Selected extract Start Marker

Port iree.runtime to nanobind. (#14214)

I believe that this should be a no-op for users. There is one minor API
change (the MappedMemory class no longer implements the buffer protocol,
but I've seen no evidence that this was actually used since it was a
less functional way to get a host ndarray).

More adventurous use of nanobind is possible in the future (i.e. using
`ndarray` and `dlpack` interop for sharing across frameworks), but using
that will most likely necessitate API changes, which I was working to
avoid.

Aside from relatively mechanical differences from pybind11, the main
issues were that the buffer protocol and array support was dropped in
nanobind. This required some direct coding against the C API to achieve
the same characteristics. I think this is actually an improvement as the
pybind11 implementations of these features was neither efficient nor
obvious what it was doing.

Selected extract End Marker
Input records Start Marker

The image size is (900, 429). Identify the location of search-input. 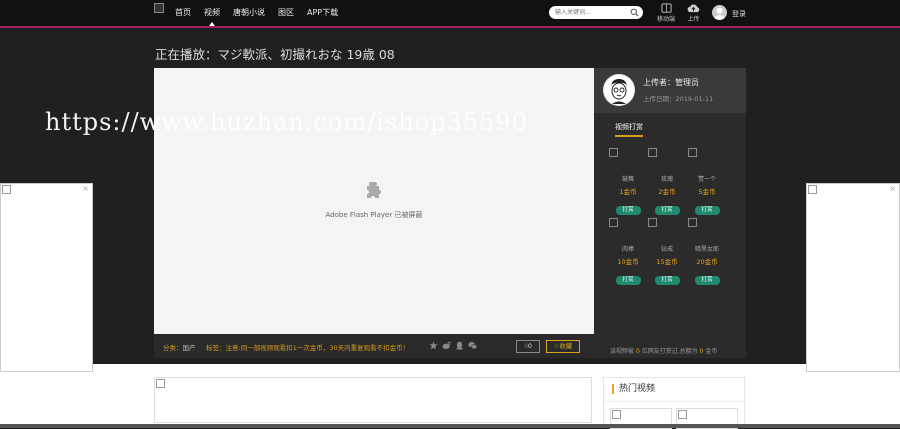
(591, 12).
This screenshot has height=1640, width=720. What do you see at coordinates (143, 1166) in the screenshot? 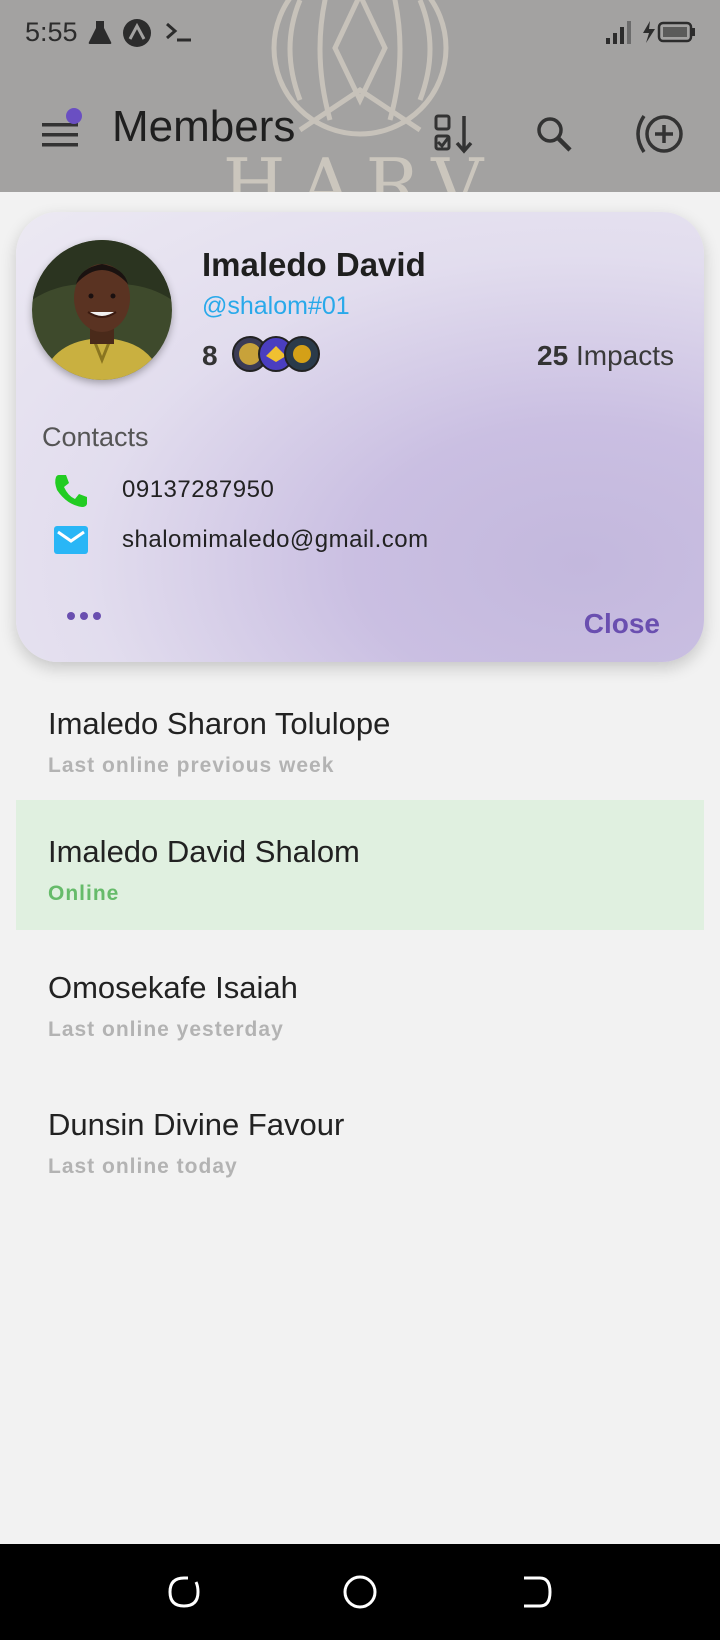
I see `member-status: Last online today` at bounding box center [143, 1166].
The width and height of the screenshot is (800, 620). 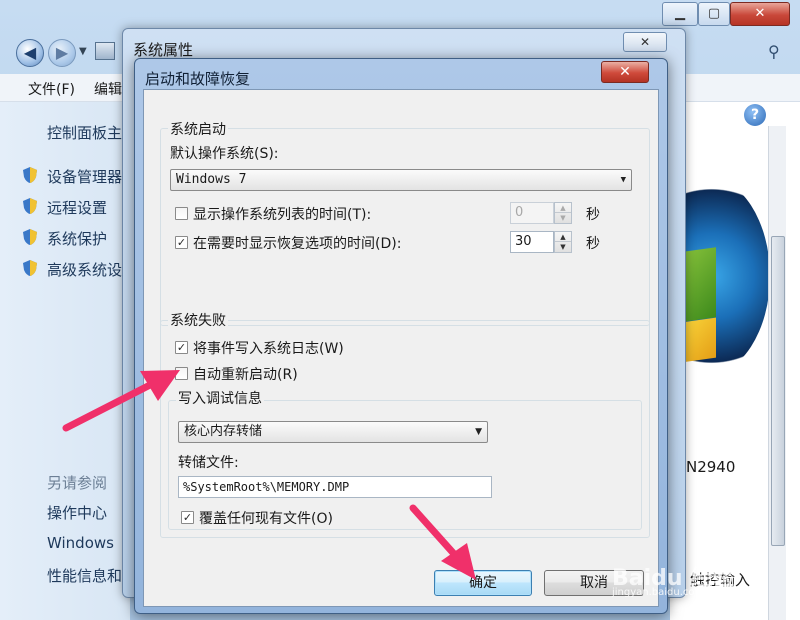 I want to click on control-panel-home-link: 控制面板主, so click(x=84, y=132).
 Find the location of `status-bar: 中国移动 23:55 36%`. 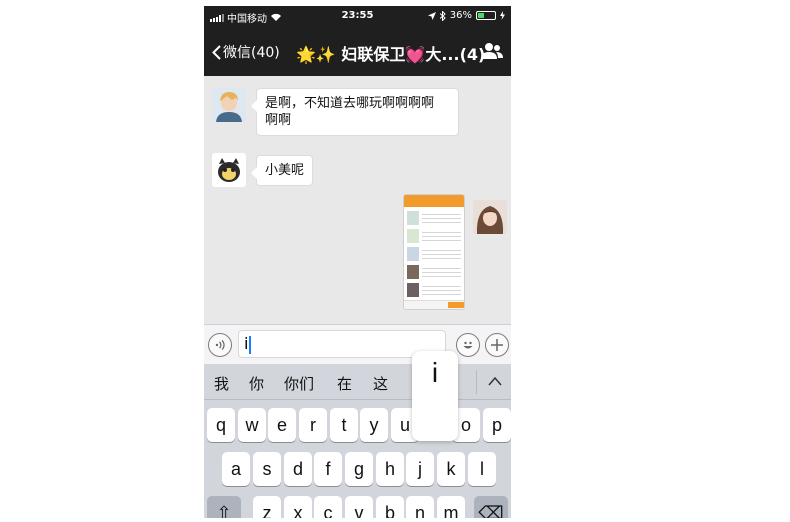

Input records End Marker

• _Prompt 1_
According to the commit message, which class no longer implements the buffer protocol?
• _Prompt 2_
Please swap "screenshot" for "screen capture" in the records, starting at their first line and ending at the line containing "center [143, 1166].", and return only those lines with the pictures left out.

• _Written reply 1_
MappedMemory

• _Written reply 2_
The image size is (900, 429). Identify the location of search-input. 
(591, 12).
This screen capture has height=1640, width=720. What do you see at coordinates (143, 1166) in the screen capture? 
I see `member-status: Last online today` at bounding box center [143, 1166].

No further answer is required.